Collagen Vascular Disease

Abstract

Collagen vascular diseases (CVDs) are a heterogeneous group of multisystem autoimmune disorders characterized by the presence of autoantibodies. It is generally accepted that the initiation and progression of CVDs, including lupus erythematosus, systemic sclerosis, and dermatomyositis, are caused by the complex interplay between environmental and intrinsic factors. The presence of autoantibodies and autoantigens derived from dying cells, such as keratinocytes in cutaneous lupus erythematosus and dermatomyositis and endothelial cells in systemic sclerosis, is a common pathological feature shared among these diseases, which leads to the activation of interferon-dependent signalings because immune complexes consisting of autoantibodies and autoantigens promote type I interferon production especially from plasmacytoid dendritic cells.

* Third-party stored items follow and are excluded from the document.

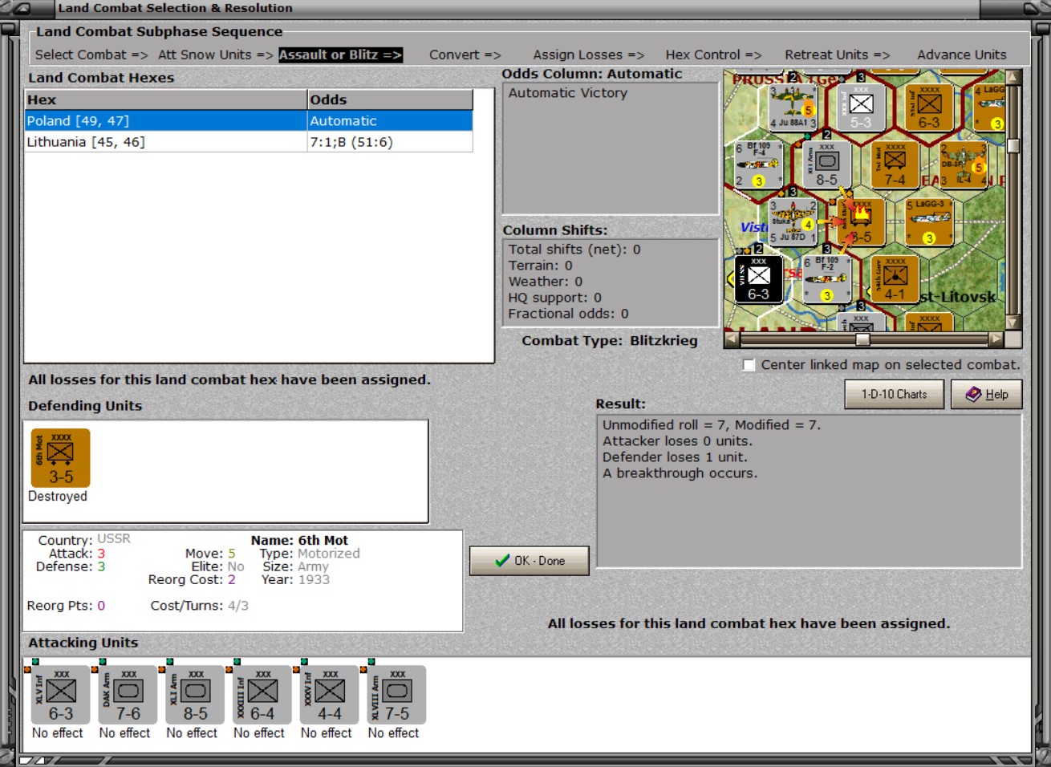Click OK - Done button
This screenshot has width=1051, height=767.
(530, 561)
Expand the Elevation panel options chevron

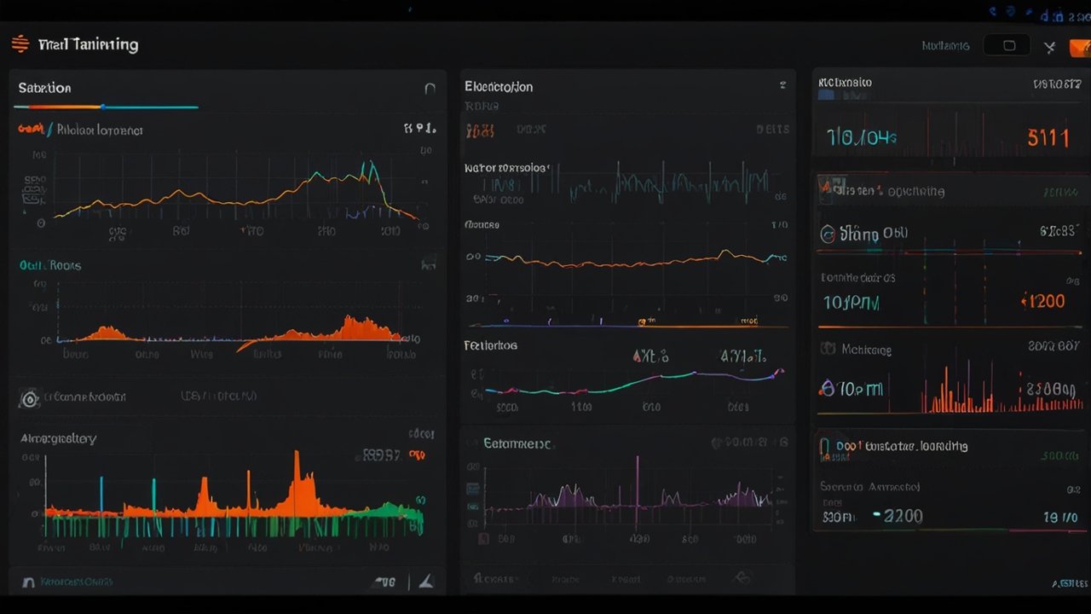click(x=782, y=86)
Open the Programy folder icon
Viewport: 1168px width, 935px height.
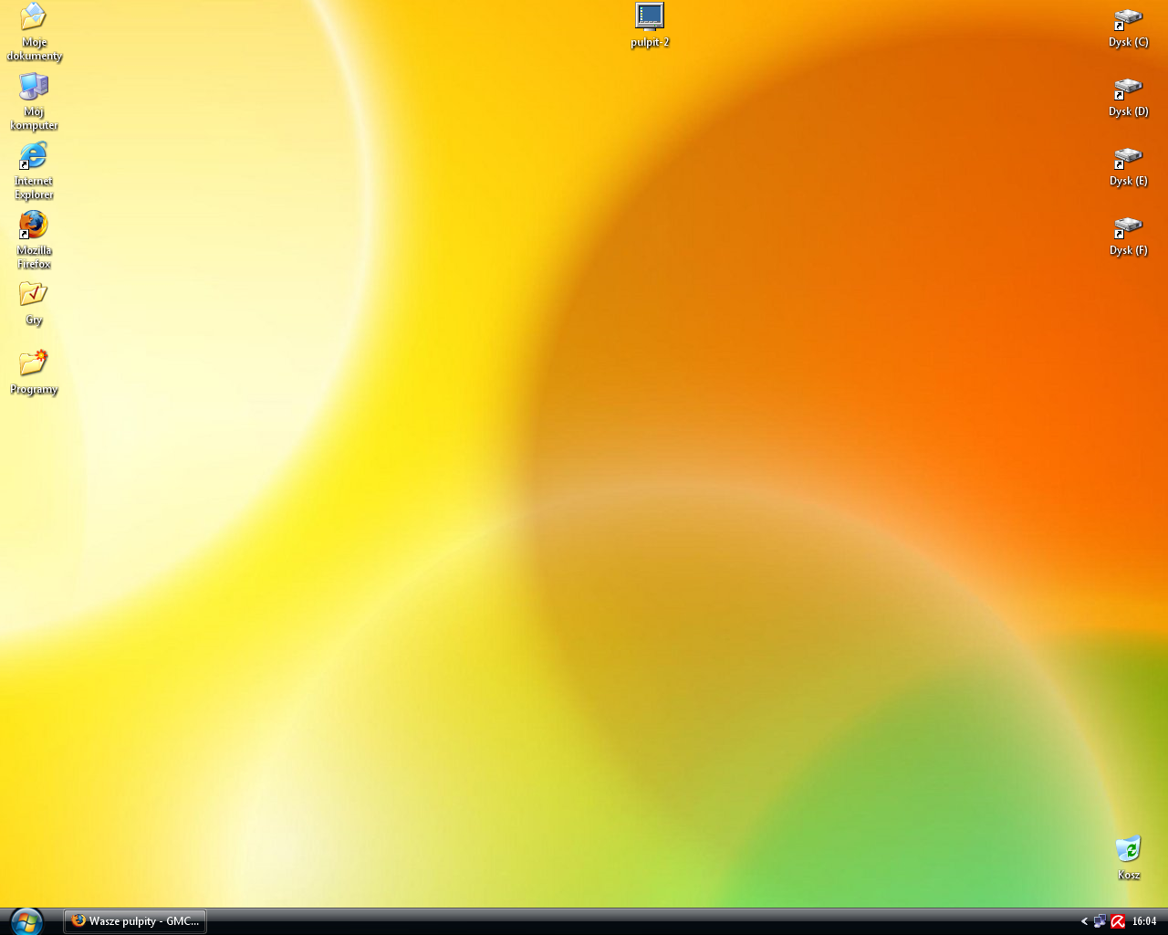[x=34, y=363]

Type I interferon potentially induces autoimmunity by activating innate and adaptive immunity. In addition, interferon directly induces apoptosis as well as vascular damage, two histologic hallmarks of CVDs in the skin. Note that recent progress provides new insights into the better understanding of the disease-specific pathological process connecting the initial events, cell death of keratinocytes or endothelial cells, with the progressive tissue damage via innate and adaptive immune responses. In this chapter, the role of skin immunology in the pathogenesis of cutaneous lupus erythematosus, scleroderma, and dermatomyositis is overviewed.